December 24, 2018: Stacey Fru, 11, of Johannesburg, says she will have two books - Where is Tammy and Tim's Answer - published in 2019. She became Africa's youngest published author after writing her first book, Smelly Cat, at 7.
Wikipedia, Selected
(not already mentioned above)
Wikipedia says, "This is a list of notable books by young authors and of books written by notable writers in their early years  ... The list is arranged alphabetically by author."
Alexandra Adornetto (born 1993) wrote her debut novel, The Shadow Thief, at 13. It was published in 2007.
Amelia Atwater-Rhodes (born 1984) had her first novel, In the Forests of the Night, published in 1999.
Celeste and Carmel Buckingham wrote The Lost Princess when they were 11 and 9.
Taylor Caldwell's The Romance of Atlantis was written when she was 12.
Hilda Conkling (1910–1986) had her poems published in Poems by a Little Girl (1920), Shoes of the Wind (1922) and Silverhorn (1924).
Abraham Cowley (1618–1667), Tragicall History of Piramus and Thisbe (1628), Poetical Blossoms (1633).
Juliette Davies (born 2000) wrote the first book in the JJ Halo series when she was 8. The series was published the following year.
Anne Frank (1929–1945) wrote her diary for 2½ years starting on her 13th birthday. It was published posthumously as Het Achterhuis in 1947. 

Sonya Hartnett (above, born Melbourne, 1968) was 13 when she wrote her first novel, Trouble All the Way, which was published in Australia in 1984.
Palle Huld (1912–2010) wrote A Boy Scout Around the World when he was 15.
Leigh Hunt (1784–1859) published Juvenilia; or, a Collection of Poems Written between the ages of Twelve and Sixteen by J. H. L. Hunt, Late of the Grammar School of Christ's Hospital in March 1801.
Gordon Korman (born 1963) had This Can't Be Happening at Macdonald Hall published in 1978.
Emily Pepys (1833–1877), daughter of a bishop, wrote a vivid private journal over six months of 1844–45, aged 10.
Arthur Rimbaud (1854–1891) wrote Le Soleil était encore chaud (1866).
John Thomas Romney Robinson (1792–1882) saw his juvenile poems published in 1806, when he was 13.

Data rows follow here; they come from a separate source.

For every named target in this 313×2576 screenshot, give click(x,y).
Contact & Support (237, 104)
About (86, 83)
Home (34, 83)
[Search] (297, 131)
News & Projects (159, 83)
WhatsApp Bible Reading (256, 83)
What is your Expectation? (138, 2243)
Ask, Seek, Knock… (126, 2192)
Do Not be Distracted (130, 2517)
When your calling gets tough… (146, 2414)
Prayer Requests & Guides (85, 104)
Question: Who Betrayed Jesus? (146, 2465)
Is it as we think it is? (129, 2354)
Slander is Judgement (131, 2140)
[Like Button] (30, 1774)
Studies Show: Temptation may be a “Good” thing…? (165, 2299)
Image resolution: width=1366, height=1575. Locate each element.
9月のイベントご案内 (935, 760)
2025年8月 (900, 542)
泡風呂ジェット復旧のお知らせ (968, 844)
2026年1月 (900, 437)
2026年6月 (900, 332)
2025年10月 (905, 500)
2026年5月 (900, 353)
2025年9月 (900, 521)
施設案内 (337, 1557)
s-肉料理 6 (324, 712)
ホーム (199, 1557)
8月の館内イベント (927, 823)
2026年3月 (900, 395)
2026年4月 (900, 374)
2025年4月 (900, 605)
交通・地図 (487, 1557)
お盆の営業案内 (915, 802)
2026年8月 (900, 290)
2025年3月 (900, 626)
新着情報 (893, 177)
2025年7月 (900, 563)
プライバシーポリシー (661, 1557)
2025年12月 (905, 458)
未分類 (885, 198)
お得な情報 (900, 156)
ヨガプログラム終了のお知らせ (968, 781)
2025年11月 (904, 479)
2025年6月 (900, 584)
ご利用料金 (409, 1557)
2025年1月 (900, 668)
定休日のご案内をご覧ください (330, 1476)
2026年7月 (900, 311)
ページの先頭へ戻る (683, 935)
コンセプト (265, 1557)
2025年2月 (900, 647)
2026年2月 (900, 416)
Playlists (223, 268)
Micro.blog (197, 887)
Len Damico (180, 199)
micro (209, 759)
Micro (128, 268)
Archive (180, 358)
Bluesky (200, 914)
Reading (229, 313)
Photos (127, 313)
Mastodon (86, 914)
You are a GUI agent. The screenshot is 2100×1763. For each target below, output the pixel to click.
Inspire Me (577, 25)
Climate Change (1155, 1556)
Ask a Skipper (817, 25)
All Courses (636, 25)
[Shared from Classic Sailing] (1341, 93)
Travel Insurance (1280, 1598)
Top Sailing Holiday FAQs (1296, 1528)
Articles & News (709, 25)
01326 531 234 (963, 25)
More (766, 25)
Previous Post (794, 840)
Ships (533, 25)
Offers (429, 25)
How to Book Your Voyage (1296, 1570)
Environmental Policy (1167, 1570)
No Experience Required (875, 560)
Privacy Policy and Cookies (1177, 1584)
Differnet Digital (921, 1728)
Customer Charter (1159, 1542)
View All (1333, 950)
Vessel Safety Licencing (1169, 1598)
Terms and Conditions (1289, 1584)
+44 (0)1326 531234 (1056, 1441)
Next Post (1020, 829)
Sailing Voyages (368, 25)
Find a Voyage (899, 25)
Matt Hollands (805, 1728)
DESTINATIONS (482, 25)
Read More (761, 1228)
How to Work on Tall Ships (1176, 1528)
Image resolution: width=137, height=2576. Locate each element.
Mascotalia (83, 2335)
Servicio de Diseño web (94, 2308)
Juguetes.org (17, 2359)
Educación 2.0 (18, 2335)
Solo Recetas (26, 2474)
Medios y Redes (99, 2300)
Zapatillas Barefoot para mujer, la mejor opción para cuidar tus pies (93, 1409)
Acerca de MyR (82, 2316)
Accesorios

FOOTNOTE: The author of this blog post wrote, at age 5 in 1953, the illustrated book Jimmy the Jet. I believe the original book still exists, somewhere in the family archives, but sadly, at the time, the author's parents did not think it worthy of being published for the benefit of the general public. Sob!

2 comments:

Bill M said...

Great to know there were children who were also authors. Another writer and their typewriter for Richard P. As soon as I saw the first photo I thought "Smith-corona Classic-12. I've got one presently in use on my desk. Good work Robert.

Richard P said...

Wonderful. I want to see Jimmy the Jet!